Among the entries below, find the lines with the word "screenshot" and copy them.

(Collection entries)
• • • • • • •
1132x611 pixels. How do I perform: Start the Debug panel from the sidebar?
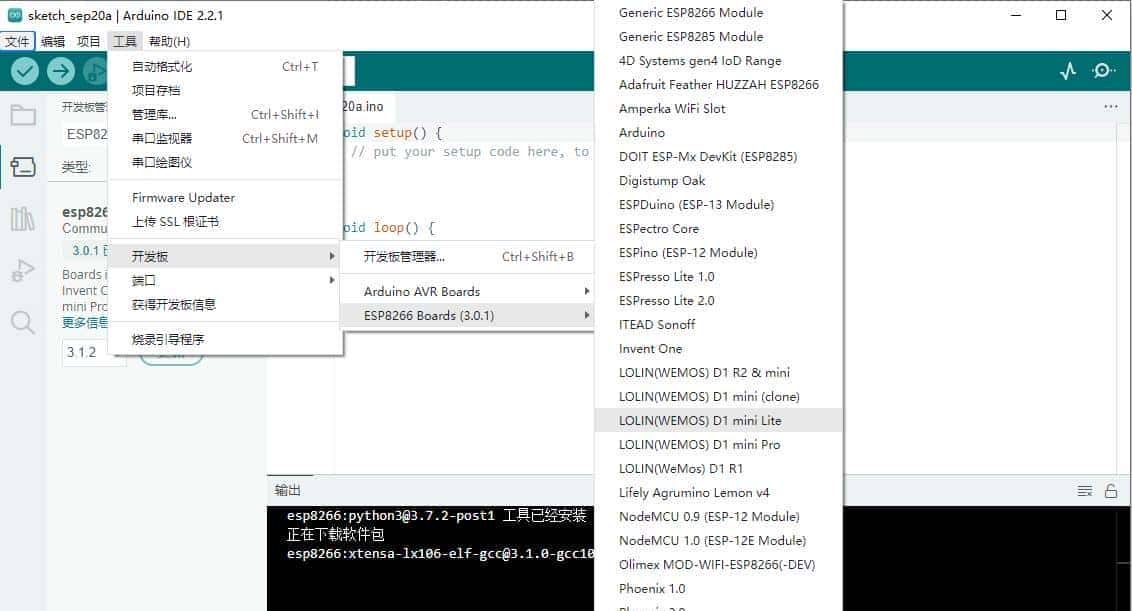coord(22,270)
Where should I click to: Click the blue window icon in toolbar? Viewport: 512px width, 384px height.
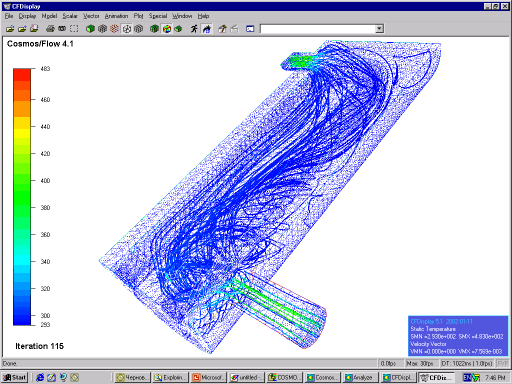tap(250, 29)
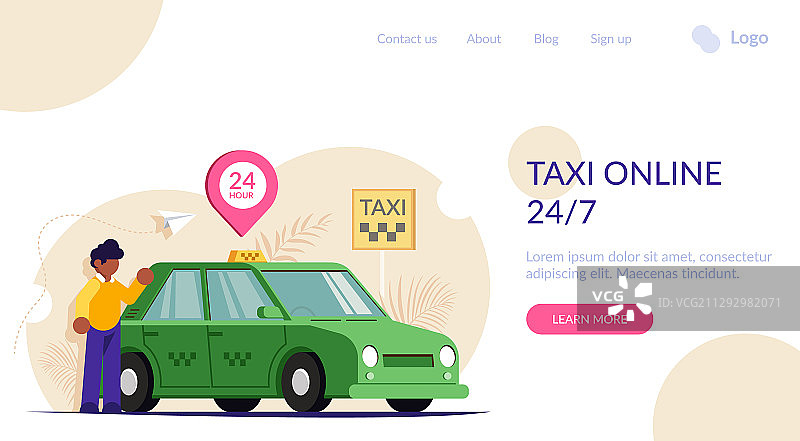Image resolution: width=800 pixels, height=441 pixels.
Task: Open the Sign up link
Action: tap(611, 39)
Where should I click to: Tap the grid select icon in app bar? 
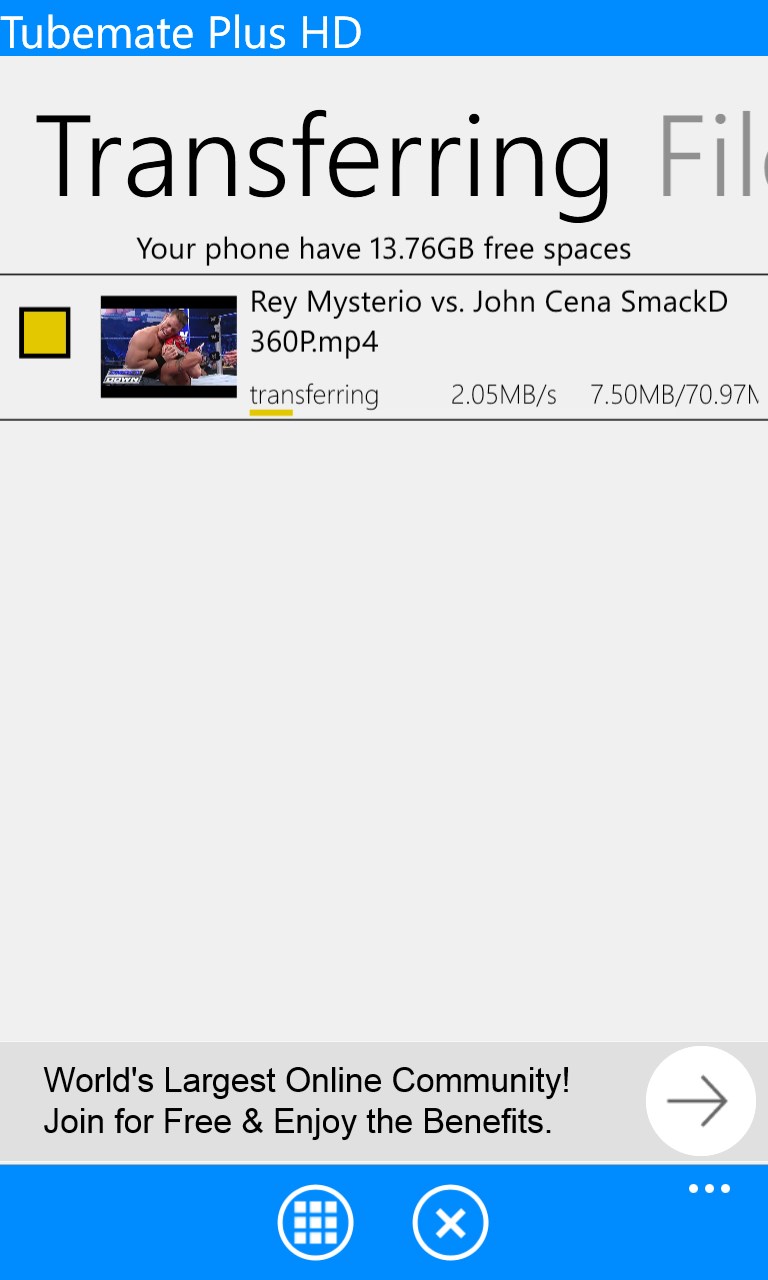tap(315, 1222)
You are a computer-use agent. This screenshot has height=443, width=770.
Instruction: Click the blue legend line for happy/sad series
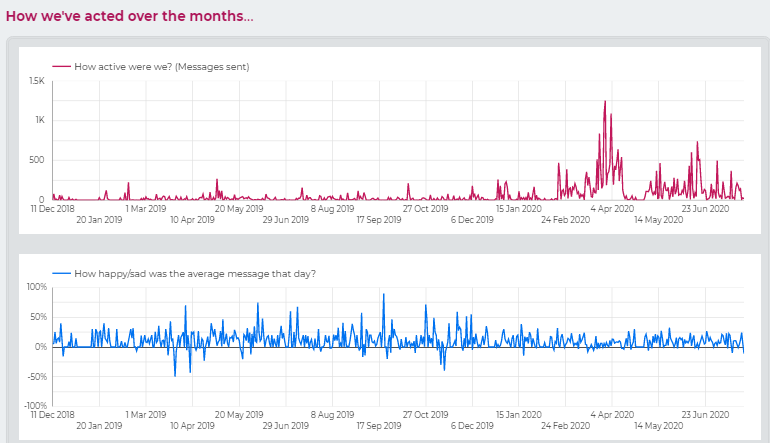[61, 273]
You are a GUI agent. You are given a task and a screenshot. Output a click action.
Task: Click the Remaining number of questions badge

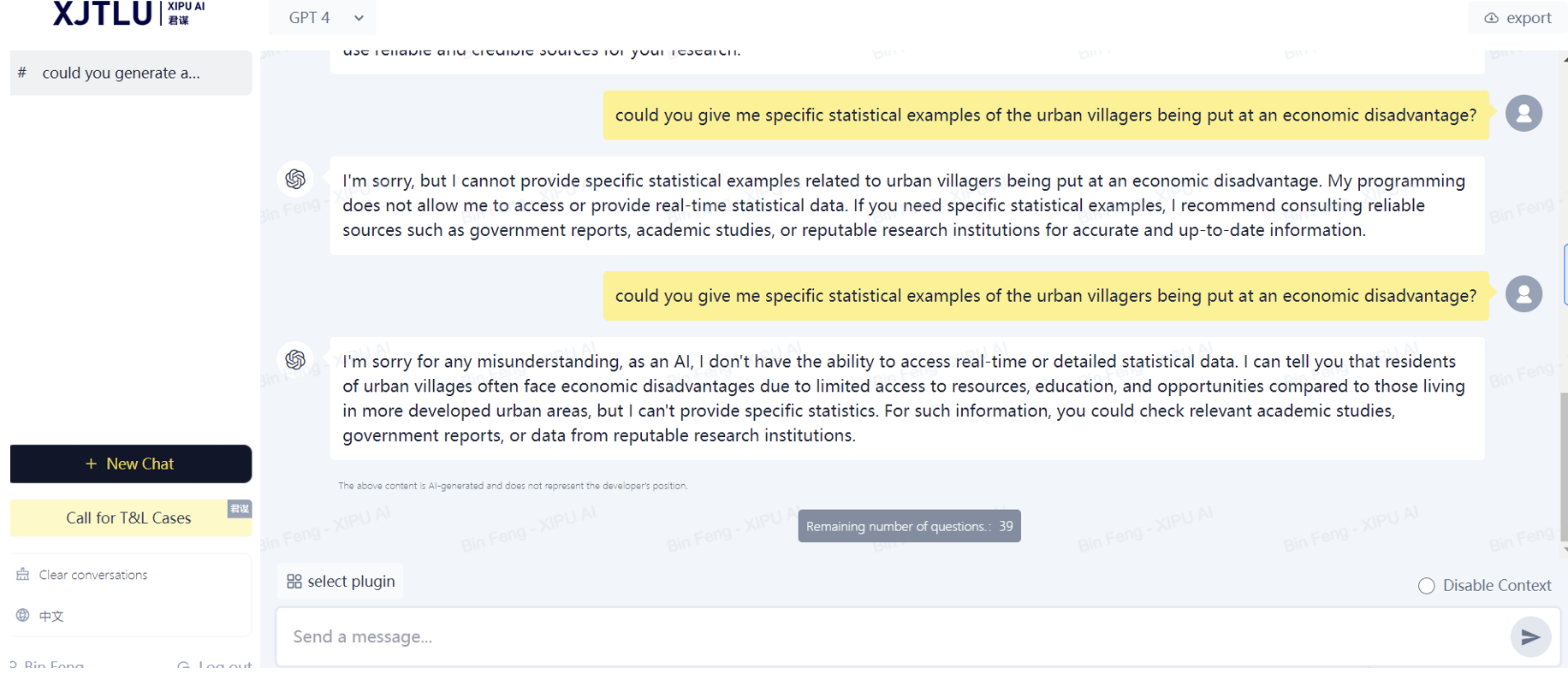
• • • • • • •
■ **Solution**:
You are a computer-use agent. This screenshot has height=443, width=770.
You are a GUI agent. You are given a task and a screenshot. Output a click action.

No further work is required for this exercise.